Skip the images and return the records below exactly.

..............................

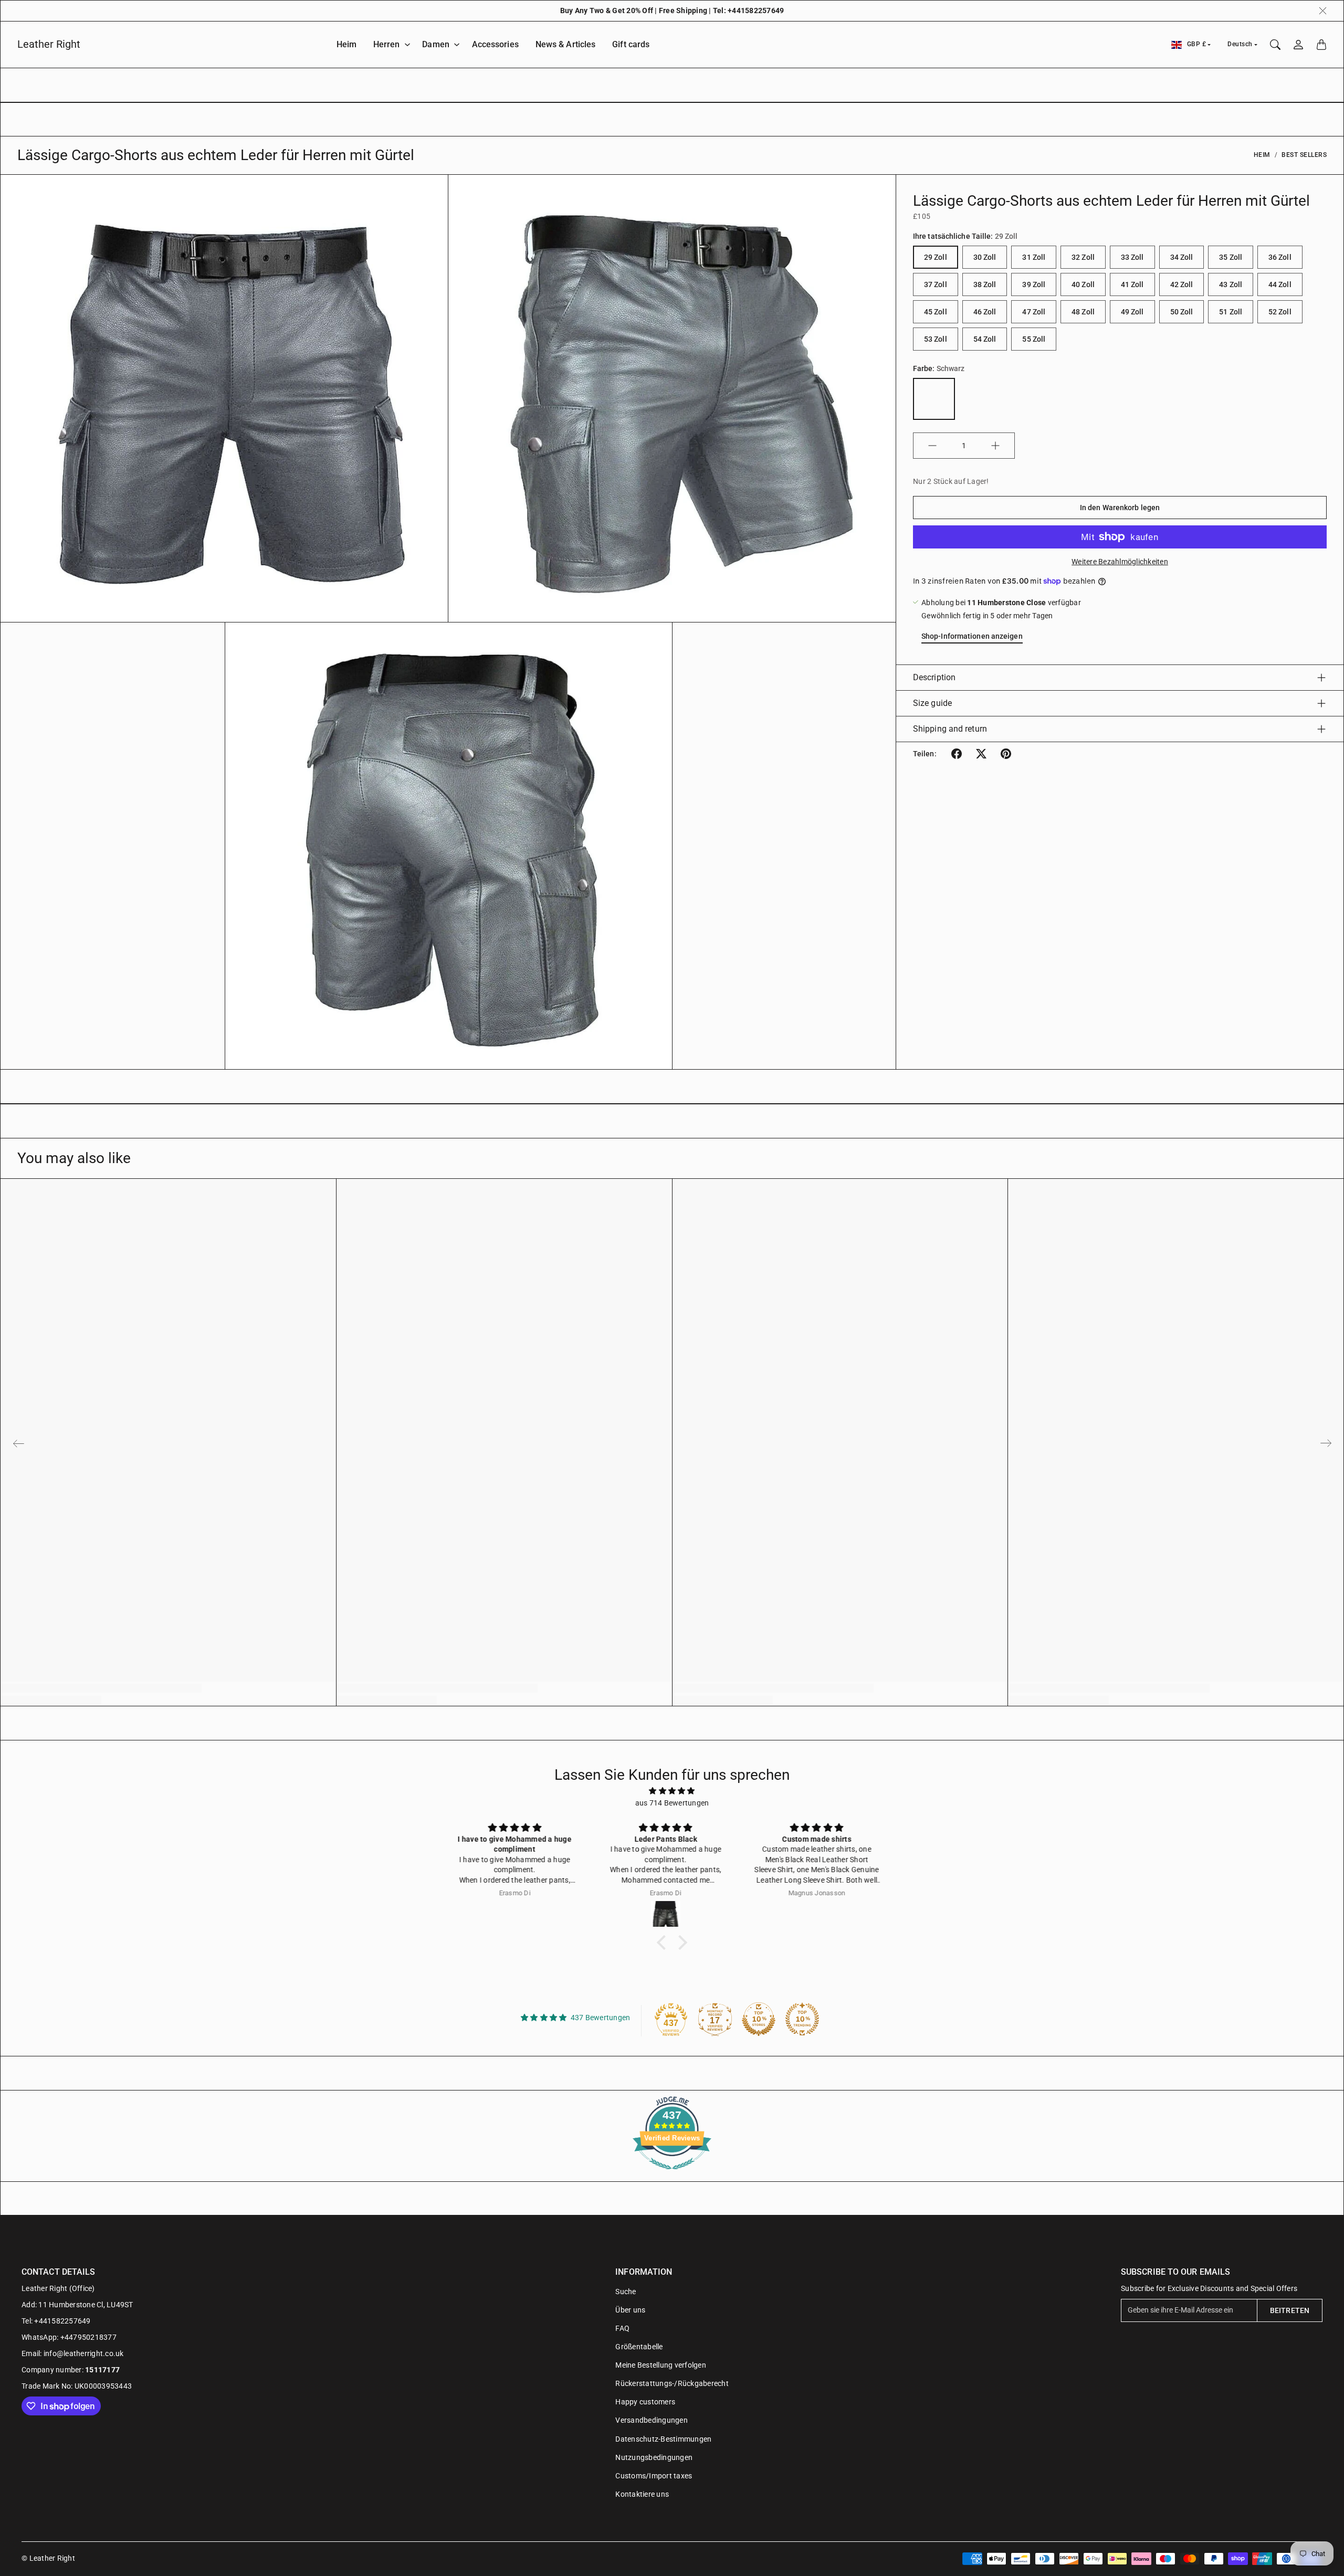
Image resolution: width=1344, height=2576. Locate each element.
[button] (956, 753)
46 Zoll (984, 312)
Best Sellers (1304, 155)
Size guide (932, 703)
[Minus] (932, 445)
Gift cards (630, 44)
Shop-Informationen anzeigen (972, 636)
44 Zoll (1280, 284)
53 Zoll (935, 339)
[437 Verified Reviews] (672, 2175)
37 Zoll (935, 284)
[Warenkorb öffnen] (1321, 44)
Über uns (630, 2310)
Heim (346, 44)
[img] (672, 1791)
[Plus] (995, 445)
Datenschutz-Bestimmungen (663, 2439)
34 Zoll (1181, 257)
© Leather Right (48, 2558)
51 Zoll (1230, 312)
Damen (435, 44)
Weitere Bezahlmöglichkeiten (1120, 561)
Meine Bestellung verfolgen (660, 2365)
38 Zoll (984, 284)
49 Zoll (1132, 312)
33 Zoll (1132, 257)
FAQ (622, 2328)
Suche (625, 2291)
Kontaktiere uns (642, 2494)
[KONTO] (1298, 44)
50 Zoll (1181, 312)
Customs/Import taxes (653, 2476)
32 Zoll (1083, 257)
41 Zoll (1132, 284)
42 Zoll (1181, 284)
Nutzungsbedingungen (653, 2457)
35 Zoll (1230, 257)
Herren (386, 44)
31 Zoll (1033, 257)
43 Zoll (1230, 284)
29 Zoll (935, 257)
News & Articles (566, 44)
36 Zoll (1280, 257)
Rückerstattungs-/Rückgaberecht (672, 2383)
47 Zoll (1033, 312)
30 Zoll (984, 257)
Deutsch (1240, 44)
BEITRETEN (1289, 2310)
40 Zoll (1083, 284)
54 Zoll (984, 339)
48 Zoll (1083, 312)
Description (934, 677)
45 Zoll (935, 312)
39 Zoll (1033, 284)
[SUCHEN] (1275, 44)
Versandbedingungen (651, 2420)
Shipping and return (950, 729)
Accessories (495, 44)
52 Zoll (1280, 312)
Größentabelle (639, 2346)
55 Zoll (1033, 339)
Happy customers (645, 2402)
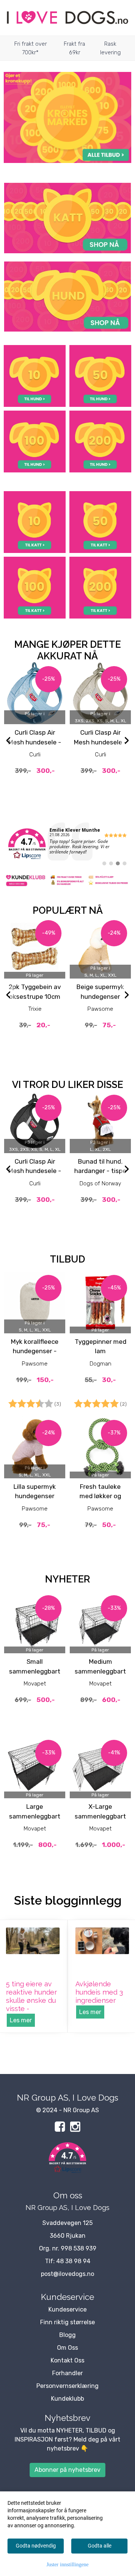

..............................

• _EXPECTED OUTPUT_:
Image resolution: width=1344, height=2576. Locate each element.
[button] (956, 753)
46 Zoll (984, 312)
Best Sellers (1304, 155)
Size guide (932, 703)
[Minus] (932, 445)
Gift cards (630, 44)
Shop-Informationen anzeigen (972, 636)
44 Zoll (1280, 284)
53 Zoll (935, 339)
[437 Verified Reviews] (672, 2175)
37 Zoll (935, 284)
[Warenkorb öffnen] (1321, 44)
Über uns (630, 2310)
Heim (346, 44)
[img] (672, 1791)
[Plus] (995, 445)
Datenschutz-Bestimmungen (663, 2439)
34 Zoll (1181, 257)
© Leather Right (48, 2558)
51 Zoll (1230, 312)
Damen (435, 44)
Weitere Bezahlmöglichkeiten (1120, 561)
Meine Bestellung verfolgen (660, 2365)
38 Zoll (984, 284)
49 Zoll (1132, 312)
33 Zoll (1132, 257)
FAQ (622, 2328)
Suche (625, 2291)
Kontaktiere uns (642, 2494)
[KONTO] (1298, 44)
50 Zoll (1181, 312)
Customs/Import taxes (653, 2476)
32 Zoll (1083, 257)
41 Zoll (1132, 284)
42 Zoll (1181, 284)
Nutzungsbedingungen (653, 2457)
35 Zoll (1230, 257)
Herren (386, 44)
31 Zoll (1033, 257)
43 Zoll (1230, 284)
29 Zoll (935, 257)
News & Articles (566, 44)
36 Zoll (1280, 257)
Rückerstattungs-/Rückgaberecht (672, 2383)
47 Zoll (1033, 312)
30 Zoll (984, 257)
Deutsch (1240, 44)
BEITRETEN (1289, 2310)
40 Zoll (1083, 284)
54 Zoll (984, 339)
48 Zoll (1083, 312)
Description (934, 677)
45 Zoll (935, 312)
39 Zoll (1033, 284)
[SUCHEN] (1275, 44)
Versandbedingungen (651, 2420)
Shipping and return (950, 729)
Accessories (495, 44)
52 Zoll (1280, 312)
Größentabelle (639, 2346)
55 Zoll (1033, 339)
Happy customers (645, 2402)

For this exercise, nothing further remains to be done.